ISLAMABAD: Pakistan Tehreek-e-Insaf criticised the federal budget in the Senate on Tuesday, with its parliamentary leader Barrister Syed Ali Zafar describing the government’s fiscal plan as a package of broken promises and arguing that it failed to provide public relief or a workable path to long-term economic growth.

Opening his speech on the FY2026-27 budget, Zafar said a budget should serve two central purposes: improving the lives of ordinary people and creating a foundation for sustained growth and employment. He told the Senate that the government’s plan had fallen short on both counts, saying it offered neither meaningful support for households under strain nor a credible framework for economic revival and job creation.

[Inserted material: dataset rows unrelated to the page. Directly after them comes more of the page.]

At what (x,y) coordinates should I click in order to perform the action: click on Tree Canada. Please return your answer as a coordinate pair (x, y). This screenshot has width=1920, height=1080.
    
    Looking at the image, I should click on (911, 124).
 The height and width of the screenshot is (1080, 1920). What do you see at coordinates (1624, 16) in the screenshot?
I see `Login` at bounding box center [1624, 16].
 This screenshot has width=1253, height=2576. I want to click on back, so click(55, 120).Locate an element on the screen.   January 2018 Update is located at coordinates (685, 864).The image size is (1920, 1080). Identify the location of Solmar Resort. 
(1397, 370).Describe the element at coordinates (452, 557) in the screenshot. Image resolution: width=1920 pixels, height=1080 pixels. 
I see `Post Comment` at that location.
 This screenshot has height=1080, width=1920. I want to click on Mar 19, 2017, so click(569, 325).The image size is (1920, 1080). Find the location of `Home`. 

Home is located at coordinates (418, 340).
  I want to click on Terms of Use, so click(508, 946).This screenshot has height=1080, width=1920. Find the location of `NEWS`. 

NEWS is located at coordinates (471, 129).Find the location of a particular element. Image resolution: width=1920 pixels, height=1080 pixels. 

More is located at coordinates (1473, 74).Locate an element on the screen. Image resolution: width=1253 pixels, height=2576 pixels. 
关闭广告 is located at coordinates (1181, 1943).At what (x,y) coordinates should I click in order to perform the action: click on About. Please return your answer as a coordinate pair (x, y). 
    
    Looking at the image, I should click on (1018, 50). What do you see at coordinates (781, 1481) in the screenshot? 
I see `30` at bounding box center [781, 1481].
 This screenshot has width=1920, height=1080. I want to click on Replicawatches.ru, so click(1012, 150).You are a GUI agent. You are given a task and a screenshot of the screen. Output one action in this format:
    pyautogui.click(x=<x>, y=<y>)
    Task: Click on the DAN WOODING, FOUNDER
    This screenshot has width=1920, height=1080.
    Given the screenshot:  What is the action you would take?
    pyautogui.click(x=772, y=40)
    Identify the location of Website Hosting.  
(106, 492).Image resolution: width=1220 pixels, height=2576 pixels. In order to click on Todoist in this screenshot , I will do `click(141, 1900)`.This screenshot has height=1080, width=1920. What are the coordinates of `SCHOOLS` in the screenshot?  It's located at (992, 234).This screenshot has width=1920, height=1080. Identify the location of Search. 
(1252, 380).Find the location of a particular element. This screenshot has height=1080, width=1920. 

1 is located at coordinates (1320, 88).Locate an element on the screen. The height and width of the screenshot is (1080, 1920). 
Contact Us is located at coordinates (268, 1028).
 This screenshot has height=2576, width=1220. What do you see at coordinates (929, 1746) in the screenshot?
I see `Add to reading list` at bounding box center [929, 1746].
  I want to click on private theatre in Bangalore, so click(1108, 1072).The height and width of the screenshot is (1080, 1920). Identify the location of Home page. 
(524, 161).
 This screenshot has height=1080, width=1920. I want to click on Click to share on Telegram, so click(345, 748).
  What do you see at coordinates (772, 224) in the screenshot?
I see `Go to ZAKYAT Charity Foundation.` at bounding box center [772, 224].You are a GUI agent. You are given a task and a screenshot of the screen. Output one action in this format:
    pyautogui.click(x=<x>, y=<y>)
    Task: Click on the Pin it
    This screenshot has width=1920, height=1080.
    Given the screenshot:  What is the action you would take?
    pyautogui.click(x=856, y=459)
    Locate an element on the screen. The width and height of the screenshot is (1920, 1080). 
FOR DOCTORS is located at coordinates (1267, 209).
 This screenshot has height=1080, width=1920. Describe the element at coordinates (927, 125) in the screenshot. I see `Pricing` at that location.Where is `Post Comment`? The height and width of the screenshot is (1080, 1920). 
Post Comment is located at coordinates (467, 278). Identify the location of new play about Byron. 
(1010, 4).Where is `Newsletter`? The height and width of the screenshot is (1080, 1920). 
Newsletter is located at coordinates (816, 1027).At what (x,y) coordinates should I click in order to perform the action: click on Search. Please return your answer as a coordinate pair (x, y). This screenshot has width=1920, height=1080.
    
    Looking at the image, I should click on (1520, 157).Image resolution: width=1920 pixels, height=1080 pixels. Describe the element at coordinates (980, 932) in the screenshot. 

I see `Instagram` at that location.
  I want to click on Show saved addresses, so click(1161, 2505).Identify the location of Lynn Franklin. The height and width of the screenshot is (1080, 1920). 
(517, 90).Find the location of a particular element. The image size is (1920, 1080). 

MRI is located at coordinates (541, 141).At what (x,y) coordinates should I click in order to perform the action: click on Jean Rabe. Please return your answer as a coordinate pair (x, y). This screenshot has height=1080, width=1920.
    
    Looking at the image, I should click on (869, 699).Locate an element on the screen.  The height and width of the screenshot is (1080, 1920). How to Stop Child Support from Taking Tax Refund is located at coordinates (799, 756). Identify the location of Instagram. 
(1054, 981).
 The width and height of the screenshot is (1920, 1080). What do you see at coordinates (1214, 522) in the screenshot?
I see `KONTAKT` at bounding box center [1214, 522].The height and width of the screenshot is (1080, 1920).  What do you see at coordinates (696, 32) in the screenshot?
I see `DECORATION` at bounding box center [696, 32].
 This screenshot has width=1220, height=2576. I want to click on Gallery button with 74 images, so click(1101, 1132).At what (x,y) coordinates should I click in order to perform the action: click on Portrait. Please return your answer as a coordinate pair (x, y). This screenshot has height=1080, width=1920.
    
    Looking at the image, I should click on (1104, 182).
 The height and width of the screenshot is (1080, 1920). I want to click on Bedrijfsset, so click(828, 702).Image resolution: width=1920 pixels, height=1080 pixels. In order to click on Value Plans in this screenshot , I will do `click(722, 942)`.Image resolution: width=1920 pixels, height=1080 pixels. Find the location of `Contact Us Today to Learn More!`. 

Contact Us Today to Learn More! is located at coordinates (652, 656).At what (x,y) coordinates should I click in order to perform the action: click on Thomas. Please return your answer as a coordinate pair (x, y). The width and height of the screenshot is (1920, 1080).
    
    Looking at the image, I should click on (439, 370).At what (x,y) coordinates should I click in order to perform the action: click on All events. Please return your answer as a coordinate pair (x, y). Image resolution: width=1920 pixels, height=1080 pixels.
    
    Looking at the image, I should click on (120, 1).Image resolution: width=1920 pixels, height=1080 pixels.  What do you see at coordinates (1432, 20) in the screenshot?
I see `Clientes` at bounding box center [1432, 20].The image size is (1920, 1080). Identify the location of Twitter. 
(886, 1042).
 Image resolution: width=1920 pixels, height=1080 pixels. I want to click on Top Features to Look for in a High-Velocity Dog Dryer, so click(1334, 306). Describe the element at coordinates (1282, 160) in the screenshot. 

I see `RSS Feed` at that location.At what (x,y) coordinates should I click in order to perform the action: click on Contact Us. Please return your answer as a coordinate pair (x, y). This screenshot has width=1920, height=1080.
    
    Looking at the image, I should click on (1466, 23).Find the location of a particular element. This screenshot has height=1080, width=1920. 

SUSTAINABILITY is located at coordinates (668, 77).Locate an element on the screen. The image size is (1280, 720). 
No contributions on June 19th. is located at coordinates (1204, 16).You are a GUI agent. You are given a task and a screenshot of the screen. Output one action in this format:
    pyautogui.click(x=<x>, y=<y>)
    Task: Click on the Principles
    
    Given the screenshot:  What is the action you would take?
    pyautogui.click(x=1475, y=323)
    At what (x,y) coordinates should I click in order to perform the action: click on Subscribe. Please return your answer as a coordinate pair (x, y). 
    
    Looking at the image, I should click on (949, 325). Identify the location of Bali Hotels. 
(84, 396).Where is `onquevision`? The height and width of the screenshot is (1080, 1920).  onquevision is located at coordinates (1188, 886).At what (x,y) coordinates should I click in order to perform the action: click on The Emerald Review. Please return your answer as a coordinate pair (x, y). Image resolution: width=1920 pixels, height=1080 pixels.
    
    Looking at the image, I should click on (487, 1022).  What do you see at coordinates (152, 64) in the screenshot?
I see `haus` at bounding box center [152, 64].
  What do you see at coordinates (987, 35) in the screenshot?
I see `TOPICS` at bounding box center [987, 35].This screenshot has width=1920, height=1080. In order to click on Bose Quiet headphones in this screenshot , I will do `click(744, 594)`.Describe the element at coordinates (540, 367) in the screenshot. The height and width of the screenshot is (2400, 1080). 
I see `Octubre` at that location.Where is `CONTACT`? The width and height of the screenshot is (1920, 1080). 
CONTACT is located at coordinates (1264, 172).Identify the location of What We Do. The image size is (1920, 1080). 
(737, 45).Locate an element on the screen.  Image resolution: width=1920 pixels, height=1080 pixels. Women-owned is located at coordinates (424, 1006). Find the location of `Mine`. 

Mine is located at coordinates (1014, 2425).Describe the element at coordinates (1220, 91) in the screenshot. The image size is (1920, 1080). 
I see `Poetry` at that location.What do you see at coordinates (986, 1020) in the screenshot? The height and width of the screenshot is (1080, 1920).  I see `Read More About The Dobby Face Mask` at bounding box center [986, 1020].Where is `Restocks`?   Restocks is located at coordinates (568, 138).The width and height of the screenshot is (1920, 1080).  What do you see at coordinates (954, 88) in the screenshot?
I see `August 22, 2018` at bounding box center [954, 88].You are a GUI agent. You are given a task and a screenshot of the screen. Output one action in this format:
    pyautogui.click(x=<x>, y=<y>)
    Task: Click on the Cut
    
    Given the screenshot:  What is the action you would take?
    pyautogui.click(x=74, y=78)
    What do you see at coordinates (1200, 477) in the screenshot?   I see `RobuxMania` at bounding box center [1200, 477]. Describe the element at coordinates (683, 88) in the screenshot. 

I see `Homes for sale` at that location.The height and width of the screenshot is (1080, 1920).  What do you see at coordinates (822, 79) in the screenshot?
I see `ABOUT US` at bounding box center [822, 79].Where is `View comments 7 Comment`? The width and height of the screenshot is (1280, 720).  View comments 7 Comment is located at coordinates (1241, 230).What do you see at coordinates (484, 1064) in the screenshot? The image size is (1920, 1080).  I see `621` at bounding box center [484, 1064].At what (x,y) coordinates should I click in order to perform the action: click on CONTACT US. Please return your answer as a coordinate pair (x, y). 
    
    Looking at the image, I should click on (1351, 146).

"Unfortunately, this budget fails to achieve either objective. It neither provides meaningful relief to the common citizen nor sets out a credible long-term plan for economic development and job creation," Zafar said, addressing the upper house.

The PTI senator said the government had overlooked what he called 11 vital areas that should have been at the centre of a serious economic programme. He listed these as a long-term growth strategy, an industrialisation policy, agricultural reforms despite increasing imports of cotton, wheat and sugar, export promotion, youth employment, expansion of the information technology sector, a solution to circular debt, a coherent energy policy, investment in dams and water conservation in view of mounting pressure on the Jhelum and Chenab rivers, climate change, population growth management and education.

He also said successive governments had relied on short-term measures instead of addressing structural problems in the economy. Turning specifically to education, Zafar said the sector had been ignored despite its importance to national development.

"Education is the foundation of progress and prosperity, yet the government appears to have neglected it entirely. It is as though the government does not wish to spread the light of knowledge among the people but is instead content to leave them in the darkness of ignorance," he said, speaking on education.